Ha lasciato Modena per Forlì, e più precisamente le sale di Palazzo Comunale in piazza Grande, dove è normalmente esposto in città, per i Musei di San Domenico.
Il dipinto di Giovanni Muzzioli “La vendetta di Poppea” (1876) di proprietà dei Musei Civici di Modena sarà infatti esposto alla mostra “Ottocento. L’arte italiana tra Hayez e Segantini” che si svolge al museo forlivese dall’8 febbraio al 16 giugno.
La mostra, a cura di Fernando Mazzocca e Francesco Leone, vuol mettere un punto fermo sull’Ottocento italiano, focalizzandosi sui 60 anni che intercorrono tra l’Unità d’Italia e lo scoppio della Grande Guerra. Si passa dall’ultimo Romanticismo e Purismo al Realismo, dall’Eclettismo storicista al Simbolismo, dal Neorinascimento al Divisionismo, presentando i capolavori dei protagonisti di quei decenni. Sono esposte opere di pittura e scultura che segnano aspetti culturali e sociali nuovissimi, di impatto popolare e significato universale. La varietà di linguaggi ripercorre le sperimentazioni che hanno caratterizzato l’arte italiana nella seconda metà dell’800 e alle soglie del nuovo secolo in dialettica fra tradizione e modernità.
In mostra opere di pittori come, tra gli altri, Hayez, Malatesta, Morelli, Fattori, Previati, Sartorio, De Carolis, De Nittis, Pellizza da Volpedo, Segantini, Boccioni, Balla; e di scultori come Vela, Cecioni, Grandi, Gemito, Ximenes e Bistolfi.
A fianco delle loro opere c’è “La vendetta di Poppea”, che può essere considerato il dipinto più celebre del pittore modenese Giovanni Muzzioli, saggio del terzo anno per il Pensionato Poletti. L’opera scatenò immediatamente un acceso dibattito fra i difensori dell’ortodossia accademica e il giovane Adolfo Venturi che esprimeva posizioni di maggior apertura alle istanze del vero. L’opera raffigura il momento in cui Nerone offre la testa della sventurata Ottavia alla nuova moglie Poppea.

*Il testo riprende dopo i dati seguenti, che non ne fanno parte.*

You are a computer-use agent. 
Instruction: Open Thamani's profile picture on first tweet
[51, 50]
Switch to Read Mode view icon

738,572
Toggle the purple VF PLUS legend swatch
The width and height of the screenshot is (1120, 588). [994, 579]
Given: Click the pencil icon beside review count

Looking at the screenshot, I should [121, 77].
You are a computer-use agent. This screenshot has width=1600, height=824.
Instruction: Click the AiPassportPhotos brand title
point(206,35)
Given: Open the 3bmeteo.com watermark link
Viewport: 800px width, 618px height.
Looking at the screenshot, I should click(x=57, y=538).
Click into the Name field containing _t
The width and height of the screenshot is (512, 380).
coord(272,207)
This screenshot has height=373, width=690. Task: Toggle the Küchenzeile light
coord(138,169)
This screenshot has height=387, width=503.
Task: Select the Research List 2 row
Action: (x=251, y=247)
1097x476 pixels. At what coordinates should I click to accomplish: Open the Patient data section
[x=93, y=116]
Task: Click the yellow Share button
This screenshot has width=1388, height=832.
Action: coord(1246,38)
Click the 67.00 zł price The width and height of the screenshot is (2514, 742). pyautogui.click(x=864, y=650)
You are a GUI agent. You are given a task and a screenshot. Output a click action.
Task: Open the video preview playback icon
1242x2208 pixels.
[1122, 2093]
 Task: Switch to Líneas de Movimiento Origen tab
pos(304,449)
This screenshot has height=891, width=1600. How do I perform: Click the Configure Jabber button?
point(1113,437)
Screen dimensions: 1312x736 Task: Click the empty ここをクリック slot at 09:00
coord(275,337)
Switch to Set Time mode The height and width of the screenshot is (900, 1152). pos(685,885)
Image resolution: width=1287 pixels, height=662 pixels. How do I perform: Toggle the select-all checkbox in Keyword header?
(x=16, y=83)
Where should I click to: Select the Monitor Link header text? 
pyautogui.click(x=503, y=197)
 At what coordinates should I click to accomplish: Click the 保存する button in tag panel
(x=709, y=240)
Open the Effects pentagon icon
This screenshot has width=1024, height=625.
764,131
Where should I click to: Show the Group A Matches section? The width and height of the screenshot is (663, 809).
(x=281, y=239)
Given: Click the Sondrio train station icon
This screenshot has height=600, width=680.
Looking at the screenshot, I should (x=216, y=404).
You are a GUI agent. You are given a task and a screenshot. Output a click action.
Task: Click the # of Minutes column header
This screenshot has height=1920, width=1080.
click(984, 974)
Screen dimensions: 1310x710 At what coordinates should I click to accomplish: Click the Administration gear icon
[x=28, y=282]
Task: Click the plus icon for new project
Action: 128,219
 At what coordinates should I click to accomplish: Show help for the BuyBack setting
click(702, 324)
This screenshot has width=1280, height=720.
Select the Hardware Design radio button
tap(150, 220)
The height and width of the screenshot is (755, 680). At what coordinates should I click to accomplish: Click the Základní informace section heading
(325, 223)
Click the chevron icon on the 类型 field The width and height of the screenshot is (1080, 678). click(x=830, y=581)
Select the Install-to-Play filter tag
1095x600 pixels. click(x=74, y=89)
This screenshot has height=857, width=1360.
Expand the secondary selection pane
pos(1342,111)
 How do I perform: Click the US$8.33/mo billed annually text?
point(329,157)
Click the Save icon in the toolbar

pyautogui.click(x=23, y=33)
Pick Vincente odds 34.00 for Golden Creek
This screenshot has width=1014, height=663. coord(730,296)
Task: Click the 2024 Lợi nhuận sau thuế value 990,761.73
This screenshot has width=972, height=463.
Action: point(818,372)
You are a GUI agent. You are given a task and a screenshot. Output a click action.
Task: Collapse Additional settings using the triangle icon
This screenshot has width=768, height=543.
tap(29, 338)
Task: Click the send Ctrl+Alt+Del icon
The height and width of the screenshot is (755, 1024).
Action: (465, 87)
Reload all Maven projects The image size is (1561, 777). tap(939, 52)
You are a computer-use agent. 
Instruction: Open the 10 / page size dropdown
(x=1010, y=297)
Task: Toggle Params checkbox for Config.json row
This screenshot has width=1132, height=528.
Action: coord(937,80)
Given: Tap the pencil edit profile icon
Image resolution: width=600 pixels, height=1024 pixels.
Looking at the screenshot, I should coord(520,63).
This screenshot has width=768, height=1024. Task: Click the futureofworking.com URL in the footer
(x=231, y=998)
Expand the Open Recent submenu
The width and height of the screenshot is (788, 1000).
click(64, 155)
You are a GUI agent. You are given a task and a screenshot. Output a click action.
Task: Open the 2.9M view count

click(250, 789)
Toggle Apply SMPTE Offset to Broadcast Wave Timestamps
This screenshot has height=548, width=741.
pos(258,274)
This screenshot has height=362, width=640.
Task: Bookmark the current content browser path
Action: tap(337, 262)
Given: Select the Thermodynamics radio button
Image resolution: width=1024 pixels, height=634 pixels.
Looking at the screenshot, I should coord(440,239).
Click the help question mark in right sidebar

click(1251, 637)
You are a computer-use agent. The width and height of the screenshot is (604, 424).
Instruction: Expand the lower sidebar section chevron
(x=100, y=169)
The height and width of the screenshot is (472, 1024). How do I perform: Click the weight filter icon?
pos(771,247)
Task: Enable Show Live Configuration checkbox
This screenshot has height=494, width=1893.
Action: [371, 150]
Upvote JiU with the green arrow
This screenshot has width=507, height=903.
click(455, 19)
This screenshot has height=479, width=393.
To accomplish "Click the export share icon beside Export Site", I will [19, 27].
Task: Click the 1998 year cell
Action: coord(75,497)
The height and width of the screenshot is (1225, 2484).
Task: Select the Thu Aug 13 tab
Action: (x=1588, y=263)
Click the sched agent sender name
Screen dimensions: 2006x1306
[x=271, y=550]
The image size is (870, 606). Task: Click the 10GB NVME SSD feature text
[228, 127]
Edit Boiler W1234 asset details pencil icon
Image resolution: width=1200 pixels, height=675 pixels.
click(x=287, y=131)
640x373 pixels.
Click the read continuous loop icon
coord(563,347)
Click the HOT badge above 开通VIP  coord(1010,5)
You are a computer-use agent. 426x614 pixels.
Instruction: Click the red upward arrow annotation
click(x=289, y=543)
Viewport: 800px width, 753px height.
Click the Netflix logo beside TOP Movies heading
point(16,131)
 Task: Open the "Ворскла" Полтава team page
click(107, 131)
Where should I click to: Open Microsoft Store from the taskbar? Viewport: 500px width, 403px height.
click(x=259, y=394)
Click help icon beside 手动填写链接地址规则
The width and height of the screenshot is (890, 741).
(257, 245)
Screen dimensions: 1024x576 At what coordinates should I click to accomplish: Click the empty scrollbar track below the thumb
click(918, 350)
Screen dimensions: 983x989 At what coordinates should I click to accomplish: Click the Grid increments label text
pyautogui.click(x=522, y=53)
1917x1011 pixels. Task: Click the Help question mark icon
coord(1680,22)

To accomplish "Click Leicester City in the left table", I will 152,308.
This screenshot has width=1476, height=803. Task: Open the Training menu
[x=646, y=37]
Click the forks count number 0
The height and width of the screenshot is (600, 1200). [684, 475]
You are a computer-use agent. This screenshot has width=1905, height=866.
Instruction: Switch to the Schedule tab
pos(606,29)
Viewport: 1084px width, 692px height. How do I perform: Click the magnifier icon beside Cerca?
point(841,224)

La tela esprime le caratteristiche che decretarono la fortuna commerciale della pittura di Muzzioli: rielaborazione di moderate istanze veriste debitrici dell’opera di Morelli, alla luce di un gusto per le ricostruzioni in costume che pervadeva i circoli romani frequentati dall’artista negli anni nella capitale.